Study finds resistance levels not lower in antibiotic-free burger meat
A new study by researchers with the US Department of Agriculture has found similar levels of antimicrobial resistance (AMR) in ground beef raised with and without antibiotics. The findings appeared in the Journal of Food Protection.
The authors of the study say the data, along with previous research they’ve done on AMR in conventionally raised and “raised without antibiotics” (RWA) cattle, suggest that antimicrobial use in US cattle production has “minimal to no impact on AMR in the resident bacteria.”
The finding comes at a time of heightened concern about the use of antibiotics in food-producing animals, who consume between 70% and 80% of medically important antibiotics sold worldwide, and how that use affects human health. The World Health Organization and other public health groups have called for limits on their use in livestock and poultry, arguing that widespread use of these drugs for growth promotion and disease prevention in healthy animals contributes to the emergence of drug-resistant pathogens, which can be transmitted to humans through meat.

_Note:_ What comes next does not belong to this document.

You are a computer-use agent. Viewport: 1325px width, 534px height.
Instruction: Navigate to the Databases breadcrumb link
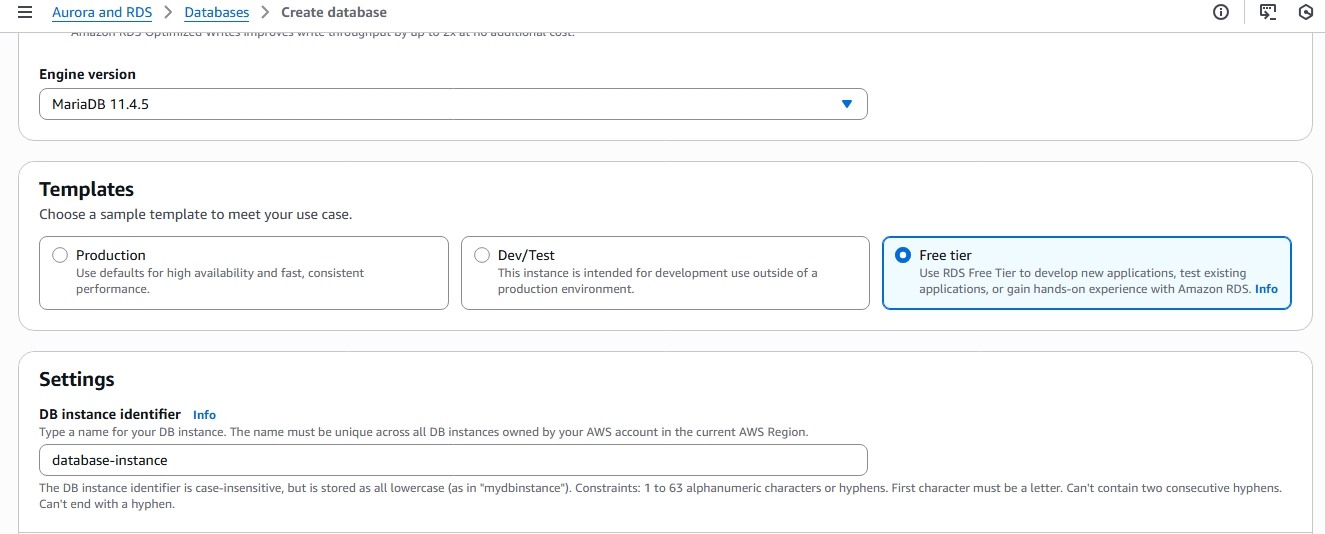coord(217,12)

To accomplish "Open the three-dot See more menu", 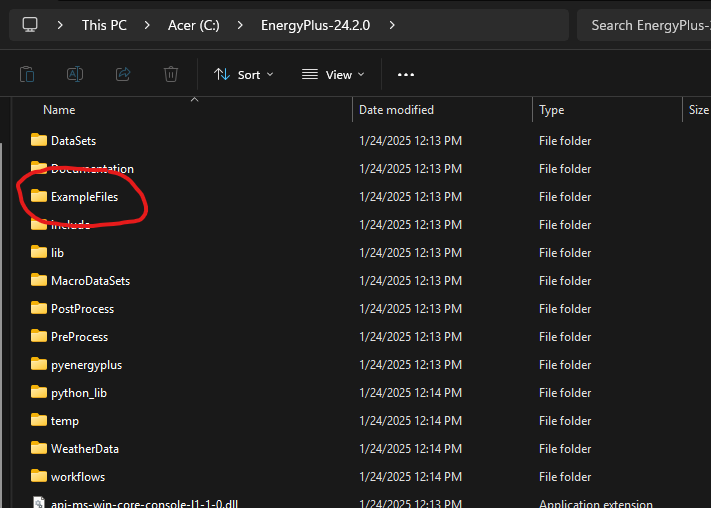I will coord(405,74).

That concern has resulted in growing consumer demand for meat raised without the use of medically important antibiotics. The biggest impact has been seen in the poultry industry, as several major chain restaurants and poultry producers have committed to removing medically important antibiotics from the production chain. Advocates for antibiotic-free meat are now pushing the beef and pork industries to make similar changes.
But the authors of the study say there has been little peer-reviewed research that supports claims that RWA meat products harbor lower levels of antibiotic-resistant bacteria, and most of it involves poultry. They say their findings suggest those claims may not be warranted for ground beef.
“We found that there are similar levels of antibiotic resistance in conventional and RWA meats,” lead author John Schmidt, PhD, a research microbiologist with the USDA Agricultural Research Service, told CIDRAP News. “So you can’t support with the data the notion that there’s more antibiotic resistance in conventional ground beef…at least in the United States.”